Что-то было в нем от Гулливера среди лилипутов, недаром к этому герою он не раз потом обращался (правда, подчас чувствовал себя и словно бы среди великанов — столкнувшись с неодолимыми, непосильными обстоятельствами). С окружающими держался осторожно, стараясь не задеть, не обидеть взглядом сверху вниз, никак не выказать „разницы в росте“, был внимателен к чужой мысли, мнению, настроению. Но резко менялся, сталкиваясь с вещами нестерпимыми: с насилием, все равно — в быту или в мысли, с ложью, фальшью. „Лицо его, сохраняя наружное спокойствие, мгновенно бледнело, губы и глаза вспыхивали острым, уничтожающим гневом. У него были тонкие нервные губы, чувствительные к смене настроений и всех оттенков душевных движений. Настоящий барометр души. Обычная доверчивая, внимательная улыбка вдруг исчезала, острые зрачки глаз и губы вспыхивали, выдавая иронию, горечь, насмешку, боль обиды и ненависть возмущения… Он не боялся говорить правду кому бы то ни было. Удары его были сокрушительны и неотразимы…“
Не бывает времен, в какие обладателю подобных достоинств и такого характера жилось бы безбедно. Однако к веку, выпавшему Кржижановскому, он оказался неприспособленным, если можно так выразиться, почти идеально.

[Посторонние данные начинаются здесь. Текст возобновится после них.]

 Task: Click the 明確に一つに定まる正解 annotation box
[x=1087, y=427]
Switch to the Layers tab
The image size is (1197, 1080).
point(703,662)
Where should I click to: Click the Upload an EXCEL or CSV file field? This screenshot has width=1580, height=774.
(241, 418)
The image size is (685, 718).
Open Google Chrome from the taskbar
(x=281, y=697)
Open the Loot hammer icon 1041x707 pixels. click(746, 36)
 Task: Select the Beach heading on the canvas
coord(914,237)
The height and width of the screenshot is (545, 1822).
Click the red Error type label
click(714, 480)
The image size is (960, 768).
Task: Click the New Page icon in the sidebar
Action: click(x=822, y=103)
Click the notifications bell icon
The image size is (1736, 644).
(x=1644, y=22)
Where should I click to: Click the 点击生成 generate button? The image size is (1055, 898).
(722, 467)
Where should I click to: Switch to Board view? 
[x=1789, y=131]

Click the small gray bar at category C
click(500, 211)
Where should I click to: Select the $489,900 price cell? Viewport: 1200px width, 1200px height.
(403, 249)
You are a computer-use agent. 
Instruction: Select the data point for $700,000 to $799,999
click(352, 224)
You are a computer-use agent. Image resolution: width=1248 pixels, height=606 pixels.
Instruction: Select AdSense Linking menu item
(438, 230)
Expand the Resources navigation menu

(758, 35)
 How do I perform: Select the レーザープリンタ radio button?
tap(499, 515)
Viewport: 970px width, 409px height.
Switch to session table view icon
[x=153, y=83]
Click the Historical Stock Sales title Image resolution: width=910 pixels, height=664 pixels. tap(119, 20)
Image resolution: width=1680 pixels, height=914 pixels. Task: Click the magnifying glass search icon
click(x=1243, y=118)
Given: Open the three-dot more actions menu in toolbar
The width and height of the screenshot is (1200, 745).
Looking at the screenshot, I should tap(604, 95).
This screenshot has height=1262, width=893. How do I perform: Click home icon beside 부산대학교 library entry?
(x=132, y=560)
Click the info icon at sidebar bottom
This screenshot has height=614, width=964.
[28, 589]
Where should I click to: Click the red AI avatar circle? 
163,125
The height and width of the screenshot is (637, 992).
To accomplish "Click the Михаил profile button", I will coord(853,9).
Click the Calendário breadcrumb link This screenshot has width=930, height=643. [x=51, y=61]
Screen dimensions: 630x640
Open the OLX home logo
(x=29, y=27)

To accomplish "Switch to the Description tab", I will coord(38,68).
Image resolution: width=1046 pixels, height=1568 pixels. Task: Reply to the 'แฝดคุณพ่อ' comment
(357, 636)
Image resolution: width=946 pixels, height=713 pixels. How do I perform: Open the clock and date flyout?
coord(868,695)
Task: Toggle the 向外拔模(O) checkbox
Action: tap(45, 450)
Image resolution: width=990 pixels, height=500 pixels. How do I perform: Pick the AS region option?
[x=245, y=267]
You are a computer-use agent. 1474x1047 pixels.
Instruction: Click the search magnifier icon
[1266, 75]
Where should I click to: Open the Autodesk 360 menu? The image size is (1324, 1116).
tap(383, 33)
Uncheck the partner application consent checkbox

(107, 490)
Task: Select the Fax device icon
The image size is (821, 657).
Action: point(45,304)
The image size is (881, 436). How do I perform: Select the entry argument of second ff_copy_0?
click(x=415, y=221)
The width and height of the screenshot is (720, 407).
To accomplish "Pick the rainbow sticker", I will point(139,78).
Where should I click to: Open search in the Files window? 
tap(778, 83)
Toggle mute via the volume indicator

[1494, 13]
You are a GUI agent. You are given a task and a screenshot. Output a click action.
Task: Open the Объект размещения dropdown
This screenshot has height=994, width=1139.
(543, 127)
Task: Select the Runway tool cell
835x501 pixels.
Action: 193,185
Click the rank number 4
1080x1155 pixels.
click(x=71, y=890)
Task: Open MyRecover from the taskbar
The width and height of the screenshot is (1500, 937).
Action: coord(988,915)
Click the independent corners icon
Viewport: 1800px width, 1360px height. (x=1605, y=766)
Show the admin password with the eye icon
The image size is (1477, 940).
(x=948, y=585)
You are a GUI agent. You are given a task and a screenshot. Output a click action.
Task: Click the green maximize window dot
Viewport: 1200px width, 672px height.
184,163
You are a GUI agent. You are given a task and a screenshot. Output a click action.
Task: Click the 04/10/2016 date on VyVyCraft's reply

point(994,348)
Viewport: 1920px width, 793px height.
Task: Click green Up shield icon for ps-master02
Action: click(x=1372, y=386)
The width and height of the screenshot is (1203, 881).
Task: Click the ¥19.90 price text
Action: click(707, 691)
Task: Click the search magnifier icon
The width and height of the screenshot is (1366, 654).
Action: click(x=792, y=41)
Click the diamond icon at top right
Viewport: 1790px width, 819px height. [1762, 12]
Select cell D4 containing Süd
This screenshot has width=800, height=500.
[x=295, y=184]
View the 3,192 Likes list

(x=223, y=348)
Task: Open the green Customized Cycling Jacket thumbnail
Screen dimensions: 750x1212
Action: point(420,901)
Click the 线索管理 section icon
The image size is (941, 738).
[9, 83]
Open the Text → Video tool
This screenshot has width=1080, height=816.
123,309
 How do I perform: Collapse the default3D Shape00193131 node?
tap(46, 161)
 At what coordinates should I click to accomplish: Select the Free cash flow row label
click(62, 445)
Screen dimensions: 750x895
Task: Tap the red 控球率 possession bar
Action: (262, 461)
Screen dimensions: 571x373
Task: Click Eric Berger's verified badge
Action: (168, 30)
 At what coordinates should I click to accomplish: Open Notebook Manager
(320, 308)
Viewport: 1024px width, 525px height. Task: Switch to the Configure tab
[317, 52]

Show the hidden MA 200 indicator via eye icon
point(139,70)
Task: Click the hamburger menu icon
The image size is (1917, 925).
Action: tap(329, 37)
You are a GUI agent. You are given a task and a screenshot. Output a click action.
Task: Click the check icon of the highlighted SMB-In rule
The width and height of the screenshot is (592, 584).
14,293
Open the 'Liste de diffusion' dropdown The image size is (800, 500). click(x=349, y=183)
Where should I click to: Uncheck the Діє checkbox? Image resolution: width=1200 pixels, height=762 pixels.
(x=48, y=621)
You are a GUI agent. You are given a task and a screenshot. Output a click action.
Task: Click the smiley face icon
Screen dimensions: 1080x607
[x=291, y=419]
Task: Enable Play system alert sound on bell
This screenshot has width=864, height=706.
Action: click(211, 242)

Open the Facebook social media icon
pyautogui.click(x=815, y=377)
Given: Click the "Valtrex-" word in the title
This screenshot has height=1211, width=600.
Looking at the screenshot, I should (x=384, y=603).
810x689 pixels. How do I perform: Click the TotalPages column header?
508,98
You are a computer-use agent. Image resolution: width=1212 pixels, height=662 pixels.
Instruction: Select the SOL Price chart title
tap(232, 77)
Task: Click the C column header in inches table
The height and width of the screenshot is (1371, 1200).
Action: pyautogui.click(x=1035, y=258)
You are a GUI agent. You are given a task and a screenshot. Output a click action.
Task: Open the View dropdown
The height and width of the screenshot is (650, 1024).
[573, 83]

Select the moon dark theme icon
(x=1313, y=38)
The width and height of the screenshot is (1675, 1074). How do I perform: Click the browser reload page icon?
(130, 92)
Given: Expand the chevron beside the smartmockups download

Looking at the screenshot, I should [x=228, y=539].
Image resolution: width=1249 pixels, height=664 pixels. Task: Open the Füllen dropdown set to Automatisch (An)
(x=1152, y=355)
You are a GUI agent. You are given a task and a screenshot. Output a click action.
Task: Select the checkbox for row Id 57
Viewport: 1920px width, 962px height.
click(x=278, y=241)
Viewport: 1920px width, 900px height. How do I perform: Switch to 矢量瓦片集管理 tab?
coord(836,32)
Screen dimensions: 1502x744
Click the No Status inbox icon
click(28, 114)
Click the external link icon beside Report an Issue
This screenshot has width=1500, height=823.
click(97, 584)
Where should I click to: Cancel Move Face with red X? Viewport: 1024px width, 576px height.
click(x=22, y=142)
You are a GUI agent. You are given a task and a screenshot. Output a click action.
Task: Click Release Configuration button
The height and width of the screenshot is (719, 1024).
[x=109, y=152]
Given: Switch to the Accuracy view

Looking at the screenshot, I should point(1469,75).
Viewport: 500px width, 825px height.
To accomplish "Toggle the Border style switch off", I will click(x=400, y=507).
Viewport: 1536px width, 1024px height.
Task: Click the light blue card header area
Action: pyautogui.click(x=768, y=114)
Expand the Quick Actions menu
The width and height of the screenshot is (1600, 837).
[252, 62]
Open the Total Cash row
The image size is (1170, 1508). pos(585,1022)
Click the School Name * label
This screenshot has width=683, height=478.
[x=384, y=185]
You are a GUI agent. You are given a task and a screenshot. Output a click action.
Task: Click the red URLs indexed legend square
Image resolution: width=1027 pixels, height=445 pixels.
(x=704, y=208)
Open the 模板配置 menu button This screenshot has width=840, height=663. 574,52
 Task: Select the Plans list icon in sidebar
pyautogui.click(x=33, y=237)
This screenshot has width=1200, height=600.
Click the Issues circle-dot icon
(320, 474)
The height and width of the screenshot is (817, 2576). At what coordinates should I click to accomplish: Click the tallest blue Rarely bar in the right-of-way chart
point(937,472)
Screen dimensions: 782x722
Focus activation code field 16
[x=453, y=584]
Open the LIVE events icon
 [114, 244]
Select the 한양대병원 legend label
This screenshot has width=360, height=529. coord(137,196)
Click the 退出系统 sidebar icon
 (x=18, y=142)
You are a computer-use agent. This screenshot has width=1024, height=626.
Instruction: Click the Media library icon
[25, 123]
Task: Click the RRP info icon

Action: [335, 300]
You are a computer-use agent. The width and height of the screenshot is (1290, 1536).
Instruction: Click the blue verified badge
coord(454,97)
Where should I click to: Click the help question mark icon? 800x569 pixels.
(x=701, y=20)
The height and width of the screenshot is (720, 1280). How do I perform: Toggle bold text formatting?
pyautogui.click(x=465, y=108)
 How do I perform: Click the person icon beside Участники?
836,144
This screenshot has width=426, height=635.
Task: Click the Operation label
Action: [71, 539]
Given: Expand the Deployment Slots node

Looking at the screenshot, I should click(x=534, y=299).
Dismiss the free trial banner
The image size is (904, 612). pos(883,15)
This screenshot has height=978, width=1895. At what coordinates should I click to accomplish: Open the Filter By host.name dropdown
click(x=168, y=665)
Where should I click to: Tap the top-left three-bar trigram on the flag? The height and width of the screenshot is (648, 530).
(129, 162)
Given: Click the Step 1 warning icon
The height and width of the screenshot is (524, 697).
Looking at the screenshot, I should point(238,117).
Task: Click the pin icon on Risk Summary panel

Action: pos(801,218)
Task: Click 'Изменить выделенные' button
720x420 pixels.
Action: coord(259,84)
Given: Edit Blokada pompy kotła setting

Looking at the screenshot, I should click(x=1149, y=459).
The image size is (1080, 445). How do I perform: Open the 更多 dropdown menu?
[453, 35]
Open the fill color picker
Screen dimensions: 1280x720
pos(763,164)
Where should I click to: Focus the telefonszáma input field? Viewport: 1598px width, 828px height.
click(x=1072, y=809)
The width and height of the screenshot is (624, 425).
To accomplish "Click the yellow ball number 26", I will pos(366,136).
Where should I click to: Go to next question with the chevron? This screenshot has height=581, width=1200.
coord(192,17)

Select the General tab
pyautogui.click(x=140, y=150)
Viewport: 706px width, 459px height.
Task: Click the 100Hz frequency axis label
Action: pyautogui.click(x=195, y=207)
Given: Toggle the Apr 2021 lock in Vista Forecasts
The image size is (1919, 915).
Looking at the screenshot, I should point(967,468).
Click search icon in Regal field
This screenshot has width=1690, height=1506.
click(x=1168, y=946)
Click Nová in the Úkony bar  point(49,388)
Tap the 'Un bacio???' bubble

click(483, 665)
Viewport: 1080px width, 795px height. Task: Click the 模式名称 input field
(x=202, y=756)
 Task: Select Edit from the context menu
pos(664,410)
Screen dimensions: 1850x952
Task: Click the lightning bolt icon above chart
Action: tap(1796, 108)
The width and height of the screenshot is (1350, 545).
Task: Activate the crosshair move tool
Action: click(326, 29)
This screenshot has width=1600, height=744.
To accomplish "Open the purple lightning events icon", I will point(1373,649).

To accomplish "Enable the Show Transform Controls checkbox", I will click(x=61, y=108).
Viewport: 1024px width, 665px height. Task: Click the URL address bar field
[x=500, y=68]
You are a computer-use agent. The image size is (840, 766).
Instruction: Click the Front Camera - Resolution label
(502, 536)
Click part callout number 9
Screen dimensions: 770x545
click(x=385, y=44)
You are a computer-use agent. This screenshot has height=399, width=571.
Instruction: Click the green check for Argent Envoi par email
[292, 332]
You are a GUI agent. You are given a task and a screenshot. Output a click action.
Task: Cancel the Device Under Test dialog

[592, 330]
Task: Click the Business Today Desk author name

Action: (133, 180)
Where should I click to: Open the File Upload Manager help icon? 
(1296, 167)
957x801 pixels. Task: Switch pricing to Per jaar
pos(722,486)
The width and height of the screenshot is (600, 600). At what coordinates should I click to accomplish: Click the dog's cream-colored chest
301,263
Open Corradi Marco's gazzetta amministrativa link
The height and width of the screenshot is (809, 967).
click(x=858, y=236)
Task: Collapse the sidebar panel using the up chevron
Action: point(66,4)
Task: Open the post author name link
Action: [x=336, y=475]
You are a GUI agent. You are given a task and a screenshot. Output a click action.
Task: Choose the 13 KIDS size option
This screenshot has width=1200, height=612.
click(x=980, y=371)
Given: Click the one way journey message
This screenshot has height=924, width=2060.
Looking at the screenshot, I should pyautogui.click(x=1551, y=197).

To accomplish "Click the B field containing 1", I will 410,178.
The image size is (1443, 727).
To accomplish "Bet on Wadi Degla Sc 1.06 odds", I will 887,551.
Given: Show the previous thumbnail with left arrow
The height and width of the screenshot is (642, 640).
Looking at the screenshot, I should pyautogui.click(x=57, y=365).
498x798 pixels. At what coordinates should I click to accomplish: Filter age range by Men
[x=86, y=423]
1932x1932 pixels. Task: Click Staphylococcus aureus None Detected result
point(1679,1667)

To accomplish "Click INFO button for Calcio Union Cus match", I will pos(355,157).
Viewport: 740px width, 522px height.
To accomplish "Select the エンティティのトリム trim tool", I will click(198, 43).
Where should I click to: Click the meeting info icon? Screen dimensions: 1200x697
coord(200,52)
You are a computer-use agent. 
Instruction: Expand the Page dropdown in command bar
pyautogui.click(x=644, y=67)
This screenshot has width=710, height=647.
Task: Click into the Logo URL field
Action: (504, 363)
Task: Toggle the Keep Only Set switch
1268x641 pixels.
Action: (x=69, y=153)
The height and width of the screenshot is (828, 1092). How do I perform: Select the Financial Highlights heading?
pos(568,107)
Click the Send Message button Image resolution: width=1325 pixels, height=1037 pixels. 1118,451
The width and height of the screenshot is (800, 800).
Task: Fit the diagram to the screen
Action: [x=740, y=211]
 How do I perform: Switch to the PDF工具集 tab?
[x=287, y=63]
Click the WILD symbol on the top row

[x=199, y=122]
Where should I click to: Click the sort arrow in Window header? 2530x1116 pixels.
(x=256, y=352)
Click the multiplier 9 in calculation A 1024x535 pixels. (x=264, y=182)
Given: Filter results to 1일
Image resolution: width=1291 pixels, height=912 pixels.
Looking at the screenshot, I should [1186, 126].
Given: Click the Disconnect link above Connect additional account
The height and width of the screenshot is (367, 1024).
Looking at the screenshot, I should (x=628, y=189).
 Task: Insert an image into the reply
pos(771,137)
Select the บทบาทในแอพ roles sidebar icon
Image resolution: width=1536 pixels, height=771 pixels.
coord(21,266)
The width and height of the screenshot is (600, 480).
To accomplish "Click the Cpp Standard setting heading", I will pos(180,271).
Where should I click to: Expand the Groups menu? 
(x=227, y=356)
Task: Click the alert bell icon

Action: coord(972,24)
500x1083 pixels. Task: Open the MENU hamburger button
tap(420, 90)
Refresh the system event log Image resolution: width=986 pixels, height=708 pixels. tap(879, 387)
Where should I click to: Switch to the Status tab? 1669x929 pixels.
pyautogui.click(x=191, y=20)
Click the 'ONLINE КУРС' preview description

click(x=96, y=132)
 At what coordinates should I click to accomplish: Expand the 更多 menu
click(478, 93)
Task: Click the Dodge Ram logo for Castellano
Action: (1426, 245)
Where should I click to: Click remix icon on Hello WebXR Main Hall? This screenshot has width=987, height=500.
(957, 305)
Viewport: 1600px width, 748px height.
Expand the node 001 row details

Талантливым быть невыгодно. Особенно в годы, густонаселенные любителями закапывать чужой талант в землю — и лучше, если вместе с его обладателем. В стране слепых одноглазый — король. Или, как сказал Кржижановский: „В безвоздушном пространстве все падает с одинаковой скоростью“. Никому не обидно.
Талантливые всегда в меньшинстве. Впрочем, это как посмотреть. Вот ракурс взгляда Кржижановского: „Как писатель — с кем я, с большинством или с меньшинством? Если считать по числу голов, то я в меньшинстве, но если брать по числу мыслей, то разве я не в большинстве?“
И еще: „Когда над культурой кружат вражеские разведчики, огни в головах должны быть потушены“. Таланту же внутренний свет присущ по определению.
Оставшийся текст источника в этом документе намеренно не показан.